+++ DATA RECORDS

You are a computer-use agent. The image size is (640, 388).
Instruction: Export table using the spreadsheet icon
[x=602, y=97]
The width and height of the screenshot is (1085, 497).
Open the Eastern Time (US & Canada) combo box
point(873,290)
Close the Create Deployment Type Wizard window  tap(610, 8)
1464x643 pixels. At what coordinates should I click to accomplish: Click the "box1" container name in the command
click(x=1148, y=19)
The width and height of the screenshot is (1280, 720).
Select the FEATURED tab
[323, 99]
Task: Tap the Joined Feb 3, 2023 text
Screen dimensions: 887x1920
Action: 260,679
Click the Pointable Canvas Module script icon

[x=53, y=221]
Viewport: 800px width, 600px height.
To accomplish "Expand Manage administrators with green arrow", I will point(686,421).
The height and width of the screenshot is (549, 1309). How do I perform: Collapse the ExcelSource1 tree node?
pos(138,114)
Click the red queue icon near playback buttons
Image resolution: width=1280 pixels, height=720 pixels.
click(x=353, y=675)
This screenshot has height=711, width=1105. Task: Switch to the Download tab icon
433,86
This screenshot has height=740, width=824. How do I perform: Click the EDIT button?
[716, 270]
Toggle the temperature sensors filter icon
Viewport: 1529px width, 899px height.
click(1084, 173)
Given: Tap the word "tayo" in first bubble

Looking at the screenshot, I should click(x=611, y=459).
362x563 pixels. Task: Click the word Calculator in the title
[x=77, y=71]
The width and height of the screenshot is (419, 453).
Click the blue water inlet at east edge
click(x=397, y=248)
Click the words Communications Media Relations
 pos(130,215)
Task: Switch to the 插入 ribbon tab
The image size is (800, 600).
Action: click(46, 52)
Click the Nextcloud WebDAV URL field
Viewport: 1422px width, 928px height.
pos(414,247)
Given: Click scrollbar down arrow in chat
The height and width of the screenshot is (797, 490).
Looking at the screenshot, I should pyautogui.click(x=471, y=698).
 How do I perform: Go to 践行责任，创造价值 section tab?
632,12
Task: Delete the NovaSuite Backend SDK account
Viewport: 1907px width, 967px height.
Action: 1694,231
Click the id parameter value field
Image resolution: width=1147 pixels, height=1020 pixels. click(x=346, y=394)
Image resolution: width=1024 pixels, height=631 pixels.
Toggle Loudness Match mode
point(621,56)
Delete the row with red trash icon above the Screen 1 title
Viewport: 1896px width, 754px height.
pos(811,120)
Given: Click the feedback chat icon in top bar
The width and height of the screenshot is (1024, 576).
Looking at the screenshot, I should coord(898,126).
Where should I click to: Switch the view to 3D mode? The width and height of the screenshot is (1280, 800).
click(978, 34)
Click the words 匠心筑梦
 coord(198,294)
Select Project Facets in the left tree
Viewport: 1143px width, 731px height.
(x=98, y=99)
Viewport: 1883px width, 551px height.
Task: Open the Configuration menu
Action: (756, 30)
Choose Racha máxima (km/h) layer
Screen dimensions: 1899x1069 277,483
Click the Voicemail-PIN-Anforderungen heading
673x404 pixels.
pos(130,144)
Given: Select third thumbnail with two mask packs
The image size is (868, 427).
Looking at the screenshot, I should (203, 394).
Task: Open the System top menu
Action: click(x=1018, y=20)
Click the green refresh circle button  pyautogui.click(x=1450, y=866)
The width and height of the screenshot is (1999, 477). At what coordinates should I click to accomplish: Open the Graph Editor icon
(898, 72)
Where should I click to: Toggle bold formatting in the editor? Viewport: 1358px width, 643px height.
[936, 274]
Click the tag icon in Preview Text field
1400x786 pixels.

++++++

## DIRECTIONS FOR THIS TASK:
In the entries above, the lines between the one holding "Task: Delete the" and the one holding "Delete the row", inclusive, are to be printed exactly as written, and those alone.

## FINAL ANSWER:
Task: Delete the NovaSuite Backend SDK account
Viewport: 1907px width, 967px height.
Action: 1694,231
Click the id parameter value field
Image resolution: width=1147 pixels, height=1020 pixels. click(x=346, y=394)
Image resolution: width=1024 pixels, height=631 pixels.
Toggle Loudness Match mode
point(621,56)
Delete the row with red trash icon above the Screen 1 title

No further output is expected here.